放射性セシウムと放射性ストロンチウムの同時吸着材の開発と実用化

技術開発者 株式会社 日立製作所 研究開発グループ エネルギーイノベーションセンタ
主管研究員 可児 祐子
技術開発者 日立GEニュークリア・エナジー株式会社 原子力生産本部 燃料サイクル部
主管技師 浅野 隆
技術開発者 株式会社 日立製作所 研究開発グループ エネルギーイノベーションセンタ
研究員 大橋 利正

開発業績の概要

1.開発の背景
 2011年3月11日の東日本大震災を端緒とする東京電力福島第一原子力発電所事故により、放射性物質を含む汚染水が原子炉建屋内に大量に発生した。汚染水に含まれる放射性セシウムと放射性ストロンチウムは、高濃度のため周囲の放射線量の上昇要因となり、また万一の漏水による飛散のリスクもあり早期の除去処理が望まれた。
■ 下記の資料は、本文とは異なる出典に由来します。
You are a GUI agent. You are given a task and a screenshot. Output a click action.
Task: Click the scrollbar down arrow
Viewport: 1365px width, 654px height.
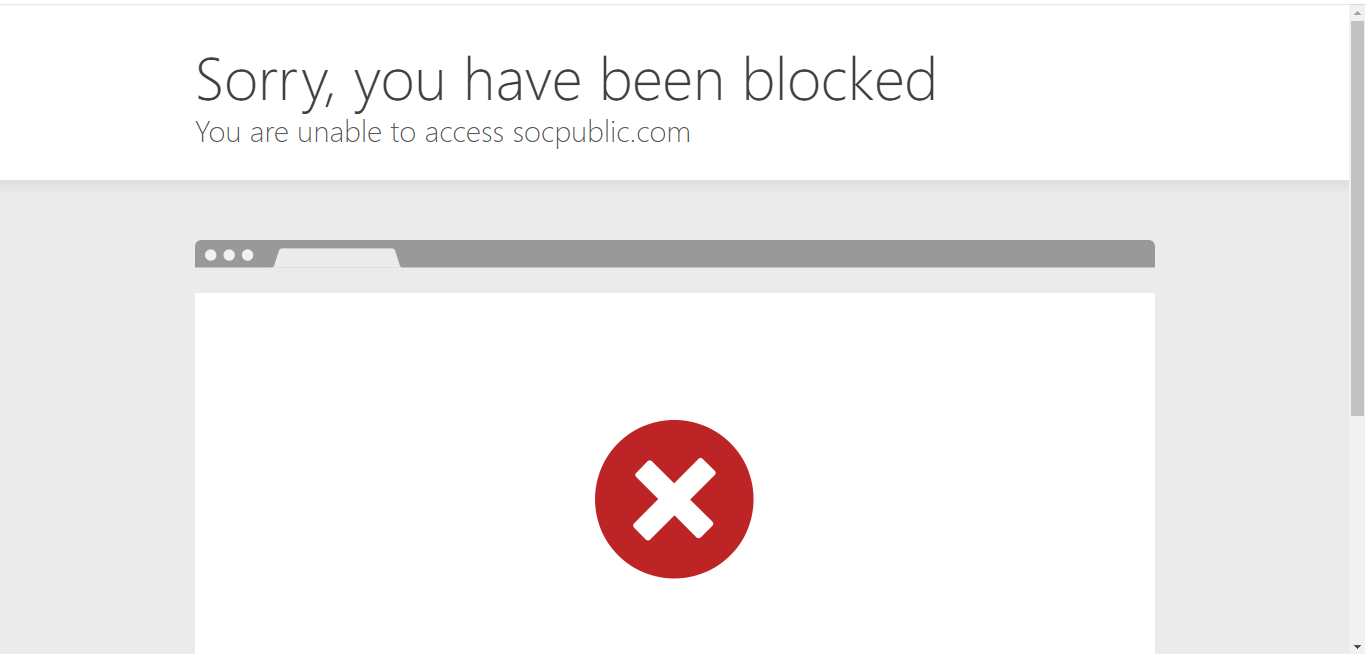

当初は放射性セシウムの除去装置のみが設置され、高濃度の放射性ストロンチウムを含む汚染水はタンク内に貯蔵される状況であった。

2.開発技術の概要
 既存設備を活用してストロンチウムの除去も可能とすることをめざし、セシウムとストロンチウムの同時吸着材を開発した。従来はセシウム用の吸着材として知られていたケイチタン酸塩化合物に対してイオン交換性能を向上する化学処理を施すことで、ストロンチウムの同時吸着を可能とした(図1)。また、吸着材で処理する汚染水の性状(pH)を制御し、セシウムとストロンチウムの吸着性能を長期に維持する技術を開発した。

3.開発技術の特徴と効果
 開発した同時吸着材は、従来知られていた高性能セシウム吸着材や高性能ストロンチウム吸着材と同等の吸着性能を有し(図2)、放射性のセシウムとストロンチウムを選択的に同時に除去することができる。本吸着材は現在、福島第一原子力発電所において汚染水の処理設備や、発電所建屋周辺の地下水を処理する設備で採用されており、リスクの低減や新たな汚染水の発生抑制に貢献している。今後も汚染水や地下水の安定処理、廃炉作業の安全性向上、および周辺地域の復興に貢献していく。